In a nutshell, this bill gives almost unfettered powers to ministers to amend, retain or repeal critically important pieces of legislation without a great deal of input or oversight from either Parliament or devolved administrations and legislatures. And when Parliament does have an opportunity to oversee changes to legislation made by this bill, the timescales and scale of potential amendments make the job virtually impossible to carry out in any truly meaningful way. Particularly alarming are clauses 15 and 16 in the bill. These clauses give a large level of discretion for ministers to make substantial policy and legislative changes with virtually no oversight from Parliament.
Of great concern is that the bill only allows such changes if they do not increase the overall regulatory burden. The bill therefore literally prevents a minister from improving or creating more ambitious legislation, for example to increase environmental protections.
It’s a regression clause in all but name and despite reassurances in Parliament that this bill will allow us to improve and create bespoke environmental legislation, this is almost impossible as the bill so strongly restricts any changes that would increase the regulatory burden for anyone.
The Bill also threatens non-compliance with the UK’s international obligations, with clauses 1 to 3, 15 and 16 putting those obligations at risk. Whilst various UK Government ministers have committed to ensure the operation of the Bill does not jeopardise the UK’s international and environmental commitments, as a matter of law, these statements of commitment provide no assurances or protections.
It is clear that this detailed analysis of the Retained EU Law Bill exposes a deeply concerning picture that the speed, scale and reach of the Bill will strip our decision-makers and representatives of the ability to fully scrutinise the thousands of pieces of legislation that affect each and every one of us in the UK, including important environmental law.

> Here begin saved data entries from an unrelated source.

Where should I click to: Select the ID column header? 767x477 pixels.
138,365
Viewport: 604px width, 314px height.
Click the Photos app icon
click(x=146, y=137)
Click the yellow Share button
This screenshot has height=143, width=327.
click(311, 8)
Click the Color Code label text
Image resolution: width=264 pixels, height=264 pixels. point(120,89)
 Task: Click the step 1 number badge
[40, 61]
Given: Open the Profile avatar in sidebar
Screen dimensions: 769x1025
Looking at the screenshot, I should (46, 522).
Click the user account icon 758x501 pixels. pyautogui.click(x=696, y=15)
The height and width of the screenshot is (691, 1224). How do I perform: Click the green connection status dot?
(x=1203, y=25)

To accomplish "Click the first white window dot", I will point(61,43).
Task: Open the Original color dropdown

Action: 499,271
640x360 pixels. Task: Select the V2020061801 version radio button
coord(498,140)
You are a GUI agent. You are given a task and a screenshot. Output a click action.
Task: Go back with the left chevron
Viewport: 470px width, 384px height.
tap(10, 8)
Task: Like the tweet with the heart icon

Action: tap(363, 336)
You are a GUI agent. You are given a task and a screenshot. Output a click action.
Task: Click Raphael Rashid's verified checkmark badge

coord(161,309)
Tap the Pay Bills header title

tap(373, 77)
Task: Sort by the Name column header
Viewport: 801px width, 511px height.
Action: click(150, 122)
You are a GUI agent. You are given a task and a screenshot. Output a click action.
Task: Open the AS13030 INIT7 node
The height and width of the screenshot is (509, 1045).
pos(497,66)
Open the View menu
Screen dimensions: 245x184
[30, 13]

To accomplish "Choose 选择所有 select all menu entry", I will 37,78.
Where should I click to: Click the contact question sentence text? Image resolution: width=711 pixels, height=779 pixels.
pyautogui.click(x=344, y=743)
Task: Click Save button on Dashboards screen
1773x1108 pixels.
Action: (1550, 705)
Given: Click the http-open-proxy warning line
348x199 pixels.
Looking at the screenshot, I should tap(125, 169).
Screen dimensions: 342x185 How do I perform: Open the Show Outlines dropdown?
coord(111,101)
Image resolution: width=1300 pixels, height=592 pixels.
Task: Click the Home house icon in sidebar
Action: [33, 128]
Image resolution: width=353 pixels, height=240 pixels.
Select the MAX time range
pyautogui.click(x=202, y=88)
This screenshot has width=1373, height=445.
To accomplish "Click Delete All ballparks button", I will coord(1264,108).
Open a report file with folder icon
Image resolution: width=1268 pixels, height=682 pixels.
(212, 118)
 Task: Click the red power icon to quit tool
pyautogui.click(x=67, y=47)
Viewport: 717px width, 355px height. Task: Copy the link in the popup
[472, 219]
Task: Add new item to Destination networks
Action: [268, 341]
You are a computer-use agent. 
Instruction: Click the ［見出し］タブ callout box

This bill risks a vast swathe of legislation that affects our everyday lives including improving the quality of our rivers and coasts, keeping dangerous chemical use at bay and protecting some of our rarest and important habitats and species. And it puts at risk important parliamentary processes. The role of parliament is invaluable in having the time and space to consider legislation and its impacts. Parliamentary debate and scrutiny should test and improve legislation, ensuring that unintended consequences are spotted and giving democratically elected members an opportunity to have their say and influence. This bill shuts down that process, giving an extraordinary level of power to ministers and rushing a process that needs time, debate and thoughtfulness.
As Baroness Chapman said in the previous Lords debate on this bill:
“It is no mean feat to unify the CBI and the TUC, industry and environmentalists, farmers and factory owners, twitchers and anglers, doctors and lawyers, national parks and the National Trust, Scottish Parliament and Welsh Senedd, and many, many more”
We are deeply concerned about the bill and we believe the wide-ranging implications should be something to which everyone in the UK pays attention. With the fate of at least 1,800 pieces of vital legislation protecting our environment up in the air, we believe democratically elected members of parliament must have a say in what comes next.